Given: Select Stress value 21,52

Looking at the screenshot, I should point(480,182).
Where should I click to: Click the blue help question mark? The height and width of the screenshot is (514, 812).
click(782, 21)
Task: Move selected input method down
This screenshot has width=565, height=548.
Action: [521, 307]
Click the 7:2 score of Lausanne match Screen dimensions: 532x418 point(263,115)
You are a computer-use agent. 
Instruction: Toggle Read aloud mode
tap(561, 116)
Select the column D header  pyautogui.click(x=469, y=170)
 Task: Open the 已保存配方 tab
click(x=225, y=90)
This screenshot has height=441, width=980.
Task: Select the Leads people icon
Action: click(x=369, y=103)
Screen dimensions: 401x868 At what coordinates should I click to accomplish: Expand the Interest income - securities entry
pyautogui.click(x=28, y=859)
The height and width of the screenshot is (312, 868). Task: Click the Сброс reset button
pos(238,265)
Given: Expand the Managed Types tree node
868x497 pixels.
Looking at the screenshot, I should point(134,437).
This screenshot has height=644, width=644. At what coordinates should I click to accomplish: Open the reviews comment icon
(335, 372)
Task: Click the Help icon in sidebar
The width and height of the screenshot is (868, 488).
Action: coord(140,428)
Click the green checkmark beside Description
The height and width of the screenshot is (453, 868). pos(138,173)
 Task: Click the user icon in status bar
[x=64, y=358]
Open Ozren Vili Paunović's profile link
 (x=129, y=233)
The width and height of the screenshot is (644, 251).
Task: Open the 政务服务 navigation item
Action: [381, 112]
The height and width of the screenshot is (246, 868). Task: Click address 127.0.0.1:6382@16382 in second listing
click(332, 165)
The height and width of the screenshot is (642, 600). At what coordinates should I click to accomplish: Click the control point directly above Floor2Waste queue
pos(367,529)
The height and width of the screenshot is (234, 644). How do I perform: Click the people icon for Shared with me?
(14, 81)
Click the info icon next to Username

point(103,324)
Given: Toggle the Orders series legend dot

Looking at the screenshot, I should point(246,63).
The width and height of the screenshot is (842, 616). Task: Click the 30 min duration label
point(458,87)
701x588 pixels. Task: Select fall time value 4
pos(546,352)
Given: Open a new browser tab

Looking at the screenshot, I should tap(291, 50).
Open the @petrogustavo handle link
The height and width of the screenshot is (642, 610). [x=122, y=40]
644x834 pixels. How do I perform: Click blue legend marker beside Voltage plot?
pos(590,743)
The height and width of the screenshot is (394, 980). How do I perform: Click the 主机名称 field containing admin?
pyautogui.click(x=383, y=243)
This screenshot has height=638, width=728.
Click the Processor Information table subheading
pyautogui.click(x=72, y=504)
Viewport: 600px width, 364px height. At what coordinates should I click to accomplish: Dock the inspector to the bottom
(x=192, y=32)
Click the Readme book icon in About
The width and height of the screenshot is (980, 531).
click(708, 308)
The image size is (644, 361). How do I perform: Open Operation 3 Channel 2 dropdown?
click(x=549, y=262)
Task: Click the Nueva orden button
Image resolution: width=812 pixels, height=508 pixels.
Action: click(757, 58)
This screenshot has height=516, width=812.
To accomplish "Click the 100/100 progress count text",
+++++
== ASSIGNED TASK ==
The data given before this task must be transcribed exactly and in full.

== ANSWER BOX ==
Given: Select Stress value 21,52

Looking at the screenshot, I should point(480,182).
Where should I click to: Click the blue help question mark? The height and width of the screenshot is (514, 812).
click(782, 21)
Task: Move selected input method down
This screenshot has width=565, height=548.
Action: [521, 307]
Click the 7:2 score of Lausanne match Screen dimensions: 532x418 point(263,115)
You are a computer-use agent. 
Instruction: Toggle Read aloud mode
tap(561, 116)
Select the column D header  pyautogui.click(x=469, y=170)
 Task: Open the 已保存配方 tab
click(x=225, y=90)
This screenshot has height=441, width=980.
Task: Select the Leads people icon
Action: click(x=369, y=103)
Screen dimensions: 401x868 At what coordinates should I click to accomplish: Expand the Interest income - securities entry
pyautogui.click(x=28, y=859)
The height and width of the screenshot is (312, 868). Task: Click the Сброс reset button
pos(238,265)
Given: Expand the Managed Types tree node
868x497 pixels.
Looking at the screenshot, I should point(134,437).
This screenshot has height=644, width=644. At what coordinates should I click to accomplish: Open the reviews comment icon
(335, 372)
Task: Click the Help icon in sidebar
The width and height of the screenshot is (868, 488).
Action: coord(140,428)
Click the green checkmark beside Description
The height and width of the screenshot is (453, 868). pos(138,173)
 Task: Click the user icon in status bar
[x=64, y=358]
Open Ozren Vili Paunović's profile link
 (x=129, y=233)
The width and height of the screenshot is (644, 251).
Task: Open the 政务服务 navigation item
Action: [381, 112]
The height and width of the screenshot is (246, 868). Task: Click address 127.0.0.1:6382@16382 in second listing
click(332, 165)
The height and width of the screenshot is (642, 600). At what coordinates should I click to accomplish: Click the control point directly above Floor2Waste queue
pos(367,529)
The height and width of the screenshot is (234, 644). How do I perform: Click the people icon for Shared with me?
(14, 81)
Click the info icon next to Username

point(103,324)
Given: Toggle the Orders series legend dot

Looking at the screenshot, I should point(246,63).
The width and height of the screenshot is (842, 616). Task: Click the 30 min duration label
point(458,87)
701x588 pixels. Task: Select fall time value 4
pos(546,352)
Given: Open a new browser tab

Looking at the screenshot, I should tap(291, 50).
Open the @petrogustavo handle link
The height and width of the screenshot is (642, 610). [x=122, y=40]
644x834 pixels. How do I perform: Click blue legend marker beside Voltage plot?
pos(590,743)
The height and width of the screenshot is (394, 980). How do I perform: Click the 主机名称 field containing admin?
pyautogui.click(x=383, y=243)
This screenshot has height=638, width=728.
Click the Processor Information table subheading
pyautogui.click(x=72, y=504)
Viewport: 600px width, 364px height. At what coordinates should I click to accomplish: Dock the inspector to the bottom
(x=192, y=32)
Click the Readme book icon in About
The width and height of the screenshot is (980, 531).
click(708, 308)
The image size is (644, 361). How do I perform: Open Operation 3 Channel 2 dropdown?
click(x=549, y=262)
Task: Click the Nueva orden button
Image resolution: width=812 pixels, height=508 pixels.
Action: click(757, 58)
This screenshot has height=516, width=812.
To accomplish "Click the 100/100 progress count text",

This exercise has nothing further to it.